Given below are two statements: Statement I: Figure shows the variation of stopping potential with frequency ($\nu$) for the two photosensitive materials $M_1$ and $M_2$. The slope gives value of $\frac{h}{e}$, where h is Planck's constant, e is the charge of electron. Statement II: $M_2$ will emit photoelectrons of greater kinetic energy for the incident radiation having same frequency. In the light of the above statements, choose the most appropriate answer from the options given below.

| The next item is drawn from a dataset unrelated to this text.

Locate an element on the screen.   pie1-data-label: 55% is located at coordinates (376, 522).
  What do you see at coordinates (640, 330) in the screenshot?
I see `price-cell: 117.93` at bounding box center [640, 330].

• A. Statement I is correct and Statement II is correct
• B. Statement I is correct and Statement II is incorrect
• C. Statement I is incorrect and Statement II is correct
• D. Statement I is incorrect and Statement II is incorrect

Answer 1

Answer: (B)

Statement I is correct and Statement II is incorrect

Answer 2

Statement I: The photoelectric effect equation is given by $h\nu = \phi + K_{max}$, where $h$ is Planck's constant, $\nu$ is the frequency of incident radiation, $\phi$ is the work function, and $K_{max}$ is the maximum kinetic energy. The stopping potential $V_0$ is related by $K_{max} = eV_0$. Thus, $h\nu = \phi + eV_0$. Rearranging, $V_0 = \frac{h}{e}\nu - \frac{\phi}{e}$. This is a linear equation in $V_0$ and $\nu$, with slope $\frac{h}{e}$ and y-intercept $-\frac{\phi}{e}$. The figure shows parallel lines for $M_1$ and $M_2$, indicating the same slope, which is $\frac{h}{e}$. So, Statement I is correct.

Statement II: The statement claims that $M_2$ will emit photoelectrons of greater kinetic energy for the same incident frequency. This means $K_{max, M_2} > K_{max, M_1}$. Since $K_{max} = h\nu - \phi$, this implies $h\nu - \phi_{M_2} > h\nu - \phi_{M_1}$, which simplifies to $\phi_{M_2} < \phi_{M_1}$. From the graph, the threshold frequency for $M_1$ ($\nu_{0, M_1}$) is less than the threshold frequency for $M_2$ ($\nu_{0, M_2}$). Since $\phi = h\nu_0$, we have $\phi_{M_1} < \phi_{M_2}$. This contradicts the condition $\phi_{M_2} < \phi_{M_1}$ required for Statement II to be true. Therefore, Statement II is incorrect.